On International Women’s Day 2026
- Liz Buechele
- 2 days ago
- 4 min read
When I was 18 months old, my family moved to Western Pennsylvania. There was a boy in the house next door to us, 26 months old. Our moms became fast friends which meant we did as well. We were inseparable throughout childhood, racing our bikes around the neighborhood, traipsing through the farmer’s corn fields, and making up our own games with a bucket of chalk or a roll of aluminum foil.
Coupled with two older brothers and a neighborhood of boys, I was growing up a capital T tomboy. I have a memory of this neighbor having a pool party for his birthday in what would have likely been first grade and his mom asking my mom if I was okay being the only girl there. I remember being confused by the question. They were just my friends.
I grew up only wanting to do things if my best friend, my brothers, and the other boys in the neighborhood were doing them as well.
Because of this, I also grew up resistant to anything I deemed feminine. I rolled my eyes at Barbie dolls. I raged against makeup. I wanted to wear Converse to the prom I didn’t go to.
I was in second grade before I can truly remember having a friend that was a girl. Oh there were probably girlfriends in my preschool or in that brief though misguided moment where my mom thought I might be into dance. (Something else I now regret as I actively am trying to learn how to dance as an adult.) But in second grade, I became friends with a girl in my class who has been with me ever since.
As I’ve grown into adulthood, I’ve found myself learning and unlearning my place in the world. I have found myself peeling back the layers of misogyny that were corrosive not specifically in my family but in the world in which I grew up. There is a healing that comes after the necessary breaking.
I remember once, as a child, getting in a fight with my brothers and, when my mom tried to talk me down with an empathetic, “I understand; I also have two brothers,” I shot back, “yeah but you also have a sister and I don’t even have that!”
That this memory sits so clear in my brain tells me something. If you’d have asked me at that age, I don’t think I would have said I wanted a sister. I was just indifferent to it. I had my brothers and my neighbors and lots of cousins in every direction. But perhaps in that tear-stained moment in my parent’s bedroom, there was some part of me that was able to dig deeper, to acknowledge something I hadn’t realized I wanted, something that every little girl, every big girl, needs—deep, sincere relationships with other women.
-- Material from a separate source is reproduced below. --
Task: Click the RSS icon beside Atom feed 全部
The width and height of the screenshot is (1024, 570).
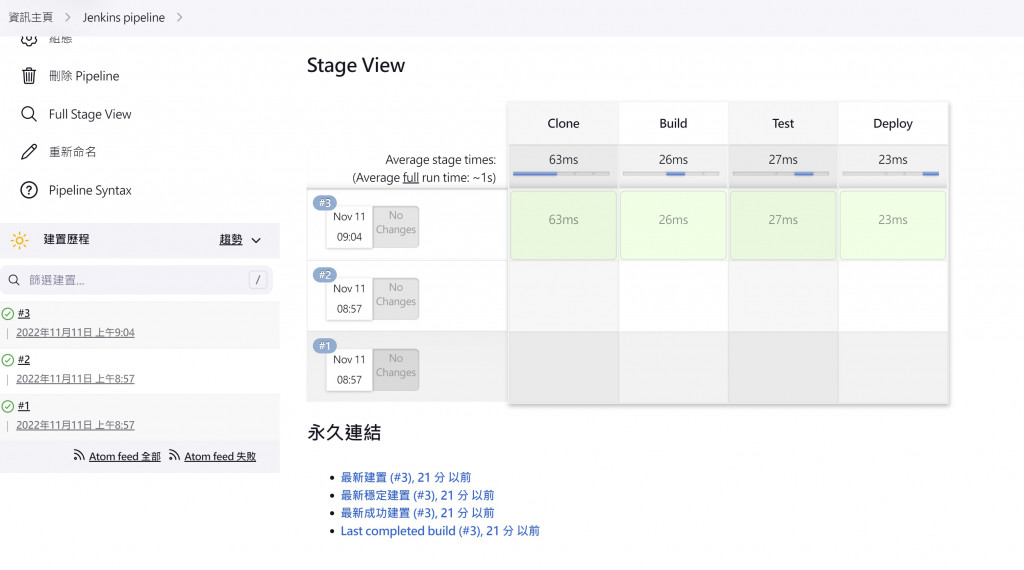Action: [79, 456]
This weekend, I spent hours on a virtual hangout with a group of elementary and middle school girlfriends who are scattered across the country. Some of my oldest friends, including that girl from second grade. I sat there in awe of our stories. Our highs and our lows. The way we show up for ourselves, for each other, for our communities.
The next day, I went to another friend’s birthday party. We met a couple years ago as adults in New York. At the party, I reconnected with some of her friends I’d met at the last birthday. Smiles and hugs exchanged. Book and recipe recommendations swapped. Compliments, genuine compliments, and love shared.
Have I always been so lucky?
In my early thirties, I find I am frequently embarrassed by the things I think I should be better at—style or skincare or how to do my hair. And in these moments, I find myself leaning on the strong women in my life, beautiful humans who meet me where I am with support and kindness.
My sisters, if you will. Perhaps not by blood. But when I think about my life I find I have been able to form genuine, deep, sincere, loving, healthy, supportive, positive relationships with so many inspiring, incredible, absolutely kickass women. Whether the cross country teammate who logged endless miles with me or the colleague from that one job I don’t know how we survived—I’ve always had my girls.
Today is International Women’s Day, a global celebration of the social, economic, cultural, and political achievements of women. Observed since 1911, the day also serves as a call to action for gender equality.
I could probably write a whole series on the latter. But in this moment, what I most want to do is thank the women who have been by my side—since second grade or since the last couple years. I am a better person, a better friend, a better community member for having all of you as my inspiration. Thank you for continually setting the standard. For lifting others up as you rise. For being our own cheerleaders. Happy International Women’s Day.